STUDY TEXT:
◇ ◇ ◇ ◇ ◇ ◇ ◇
Carleton Comps Project: Augmented Reality on a Mobile Phone

Final Results

Text Recognition in Images

Advisor: Jeff Ondich

I. Background

Optical Character Recognition (OCR) is the process of turning images of letters or words into digital text. The earliest OCR systems were developed shortly after the invention of the computer, and the subject has been an active area of research ever since. For the simplest and most common application of OCR technology—converting printed textual documents into text files—there are dozens of applications available. OCR of scanned documents has also made possible projects like Project Gutenberg, the conversion of medical records from paper to digital, and the move to on-line legal search engines like LexisNexis and Westlaw.

As powerful and important as document scanning may be, OCR can be extended to accomplish many other tasks that would otherwise require human intervention. For example:

Can we automatically identify these guys?
Many new applications make use of geo-tagged objects (i.e. objects marked with their geographical positions) such as photographs, videos, blogs, news stories, etc. Last year's augmented reality comps project, for an example close to home, made use of geo-tagged Flickr photos to give people easy access to photos taken near their current locations. Although many photographs are automatically geo-tagged by the cameras that take them, many are not. If you can find techniques for automatically geo-tagging photographs, you can enhance the usefulness of any application that puts such resources to use.

Where in the world, for example, are Jeff and David?
Can you apply OCR to the computer's screen buffer to identify the word currently under the mouse pointer? If you can, then you can provide information about that word (e.g. a dictionary definition or part of a wikipedia page) to the user via a tool-tip or a pop-up window.
◇ ◇ ◇ ◇ ◇ ◇ ◇
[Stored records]
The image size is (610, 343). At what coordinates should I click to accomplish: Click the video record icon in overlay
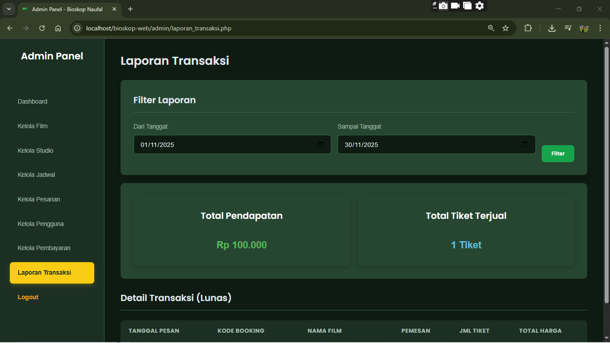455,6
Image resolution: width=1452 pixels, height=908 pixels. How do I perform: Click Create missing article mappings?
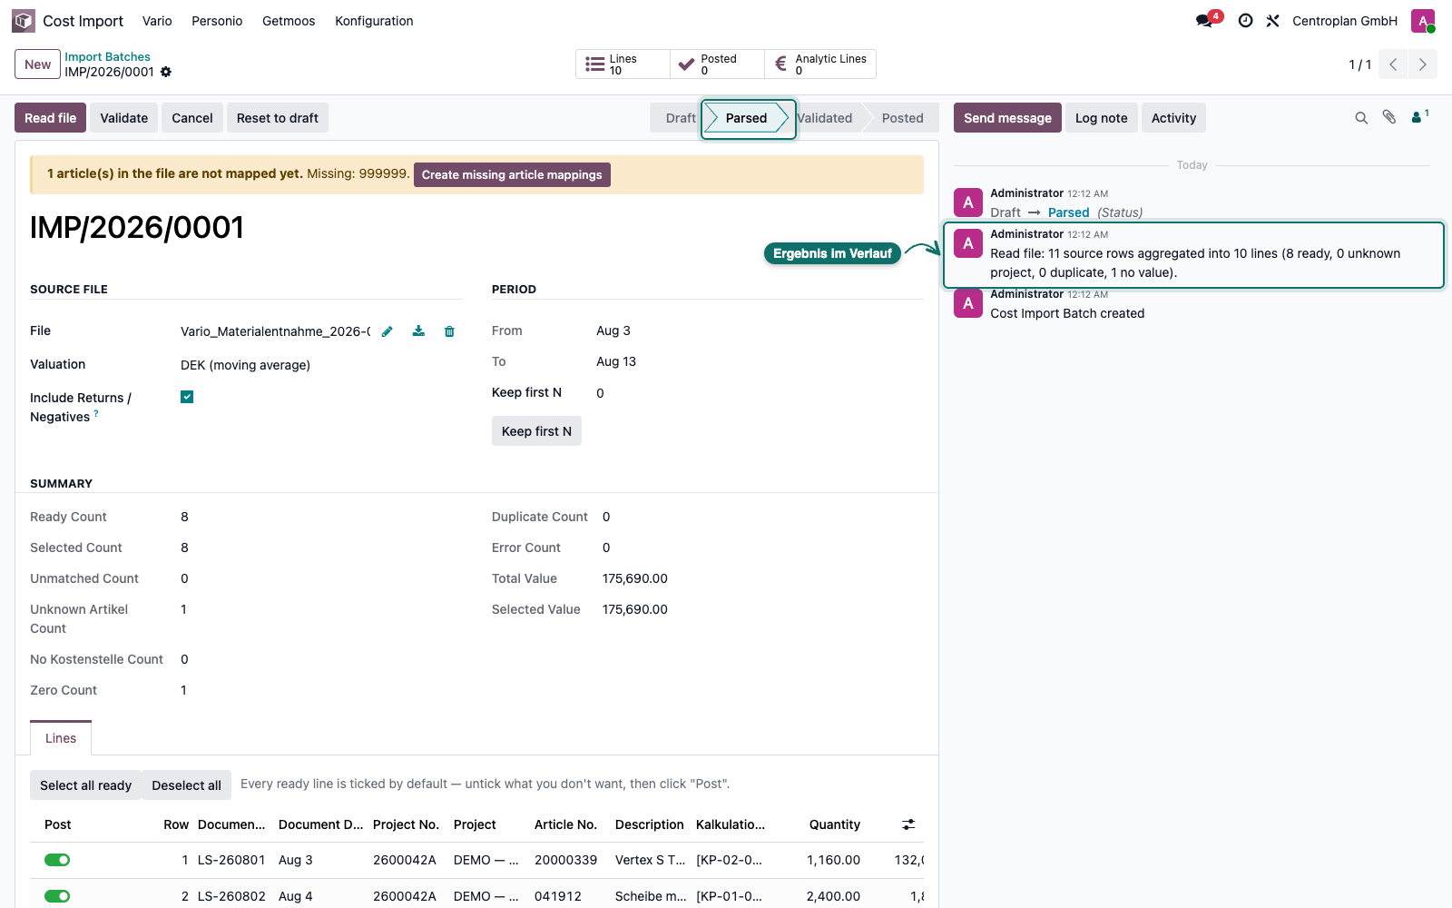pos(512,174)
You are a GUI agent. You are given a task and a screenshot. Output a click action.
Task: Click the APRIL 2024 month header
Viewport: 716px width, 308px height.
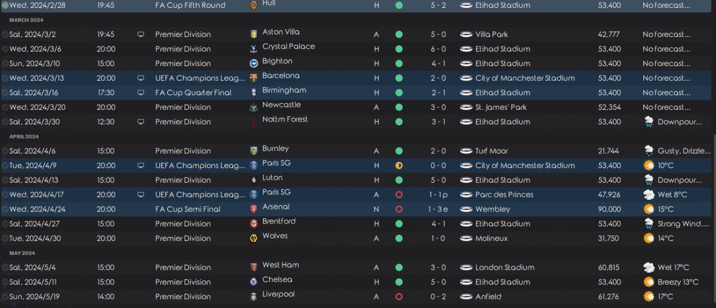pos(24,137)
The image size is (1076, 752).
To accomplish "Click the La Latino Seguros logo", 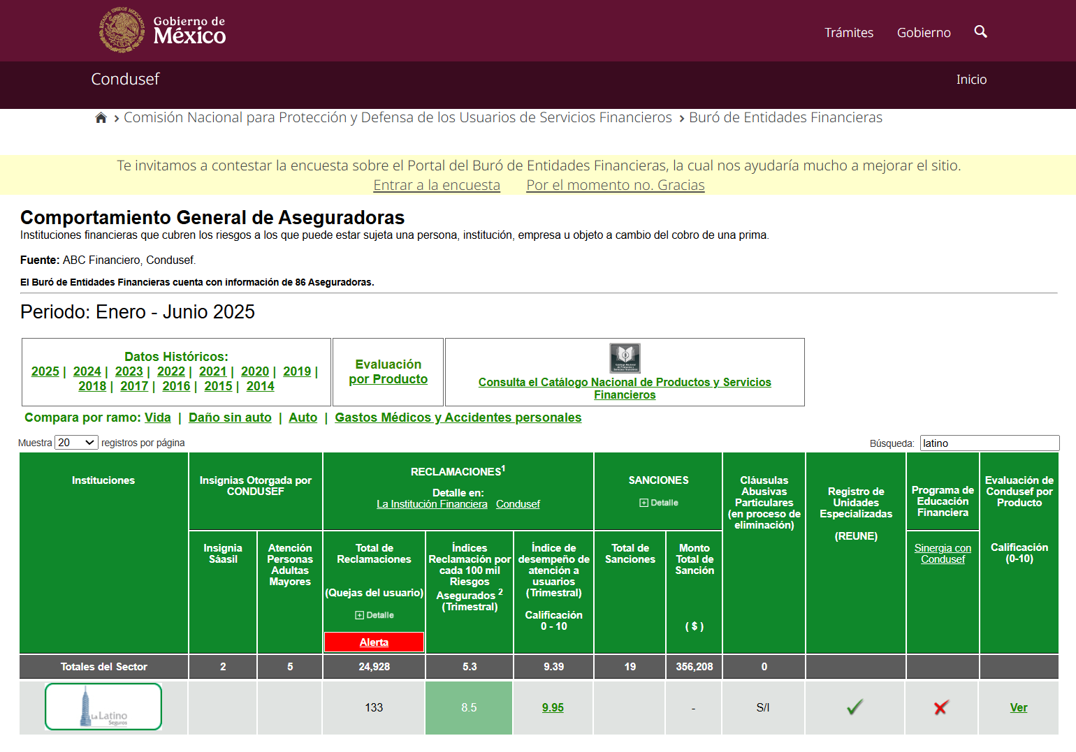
◇ ◇ ◇ ◇ ◇ ◇ ◇
WORK ORDER 1:
In the OCR project text, what did last year's augmented reality comps project use geo-tagged Flickr photos for?
WORK ORDER 2:
Pick up the OCR project text after its final sentence and carry it forward.

YOUR RESPONSE 1:
It used them to give people easy access to photos taken near their current locations.

YOUR RESPONSE 2:
With more communities placing surveillance cameras at busy intersections, there is (rightly or wrongly) call for OCR for reading license plates in the video feeds.

II. The Project

For this project, you will develop an optical character recognition system, including an infrastructure for applying OCR to problems like those described above. During this project, you will:

Research existing OCR libraries and algorithms.
Design a uniform interface that will enable you to apply distinct OCR libraries to the same problems. This will enable you to compare the performance of your own OCR system to existing libraries (e.g. the Tesseract library).
Write an OCR library to, at minimum, recognize clearly printed black text on a white background.
Apply your OCR library to one or more of the applications listed above (or similar applications of your own devising).
Evaluate the effectiveness of your library compared to existing libraries.

III. References

In the fall, you'll work with a librarian to do a thorough literature search to find out what others have done in this area. In the meantime, here are a few relevant resources.

The Tesseract open source OCR project.
Optical Character Recognition, by Line Eikvil. This apparently self-published article from 1993 is a reasonably elementary introduction to OCR algorithms.
S.Impedovo, L. Ottaviano & S.Occhiegro, "Optical Character Recognition -- A Survey", International Journal of Pattern Recognition and Artificial Intelligence, Vol. 5, 1991, pp. 1-24.
Optical character recognition : an illustrated guide to the frontier, by Stephen V. Rice, George Nagy, Thomas A. Nartker. Kluwer Academic Publishers, Boston, 1999. This book is in the Carleton library.